Matt Righter (21) signed after his senior year at Johns Hopkins and the right-hander pitched with three different teams in his debut, with a stretch of six scoreless innings over five appearances at West Michigan highlighting his '04 debut.
Righter returned to West Michigan in 2005, where he had a solid sophomore season as a swingman, going 4-1 with a 3.14 ERA in 27 games (10 starts). Righter played basketball in college and has an average fastball with a curve and a circle changeup.
Righter did a solid job when called upon to start and he has a chance to nail down the final spot in the rotation, but could also return to the bullpen next year at Lakeland.
Like Clelland, Brian Hensen has emerged as a solid lefthander out of the bullpen. After making two appearances in the GCL, Hensen was promoted to Lakeland and did a nice job, going 1-1 with a 2.43 ERA in 20 games. He worked 29 2/3 innings and allowed 25 hits with just five walks issued and 11 strikeouts.
Hensen made a return to Lakeland in 2005 and his numbers weren't nearly as good (2-1, 3.77 ERA in 43 games). In 62 innings, he allowed 69 hits, but his control was very good, as he walked only 17 batters with 36 strikeouts. Hensen got a cup of coffee at Erie with two scoreless innings and he should start there next year.
First baseman Josh Lee (30) was selected out of McMurry University in Texas, where he was a second-team All-American as a senior for the Division III school. Despite having four years of college baseball under his belt, Lee is raw at the plate, but does offer power potential and is athletic enough to move off of first base should the need arise.
Lee hit just .228 with three homers and 10 RBI's in 114 at-bats at the GCL in his pro debut. Last year, his average got just marginally better at 239, but he hit seven homers and drove in 63 runs. If Lee is going to have success at the higher levels, his BB/K ratio must improve from the 24/116 number he had last year.
Lee has an opportunity to start at Lakeland next year, but with Jeff Larish's polished bat in the fold, Lee may return to West Michigan, should Larish start at Lakeland.
Leonardo Grullon (31) from South Florida first gained notice from the Tigers at a tryout camp at Lakeland, where his above-average speed stood out. Grullon hit .217 with three home runs and a tram-leading 20 RBI's for the GCL Tigers in his pro debut. He also stole nine bases.
Grullon didn't see much playing time at Oneonta, getting just 98 at-bats, but he still he hit four homers and drove in 19 runs. The outfielder has a high ceiling, but is still very raw and remains a work-in-progress in all facets of the game.

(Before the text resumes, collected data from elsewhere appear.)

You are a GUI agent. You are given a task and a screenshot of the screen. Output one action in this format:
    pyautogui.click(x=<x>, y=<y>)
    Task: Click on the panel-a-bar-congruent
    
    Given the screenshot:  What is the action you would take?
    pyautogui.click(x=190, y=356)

Nate Bumstead (32) is accustomed to having success as a pitcher. He won a state championship as a prep player in Las Vegas and went 13-2 with a 206 ERA as a sophomore at the College of Southern Idaho.
After moving on to LSU, Bumstead went 21-7 in his final two years and was a big reason why the Tigers reached Omaha in both of his seasons there. After signing with Detroit, Bumstead blew away the New York-Penn League by going 3-1 with a 2.03 ERA in 11 games. In 57 2/3 innings, he allowed 47 hits, walked just 15 hitters and fanned 75.
Aggressively pushed to Lakeland in 2005, Bumstead responded with a stellar season, going 12-4 with a 2.58 ERA. He worked 160 2/3 innings and allowed 136 hits with 58 walks issued and 111 strikeouts. Bumstead doesn't throw hard, as his fastball sits resides in the mid-80's, but it has great movement and he has passed every test thrown at him. Bumstead will head to Erie next year and try to push his way into the Tigers' future plans.
The biggest surprise from the 2004 draft was that the Tigers were able land Dallas Trahern (34) away from a commitment to Oklahoma. Trahern was a lock to land with the Sooners, but when pitching coach Ray Hayward was fired, Trahern changed his mind and signed in July.
Trahern was impressive in his pro debut, posting a 0.59 ERA in the GCL and followed with a 3.58 ERA at West Michigan. Trahern led the Whitecaps in innings with 156, but allowed 158 hits and fanned just 66 batters despite owning a 90-92 fastball and a good breaking ball.
Given the quality of his stuff, Trahern shouldn't be as hittable as he was with the Whitecaps and he will need to put more hitters away as he moves up.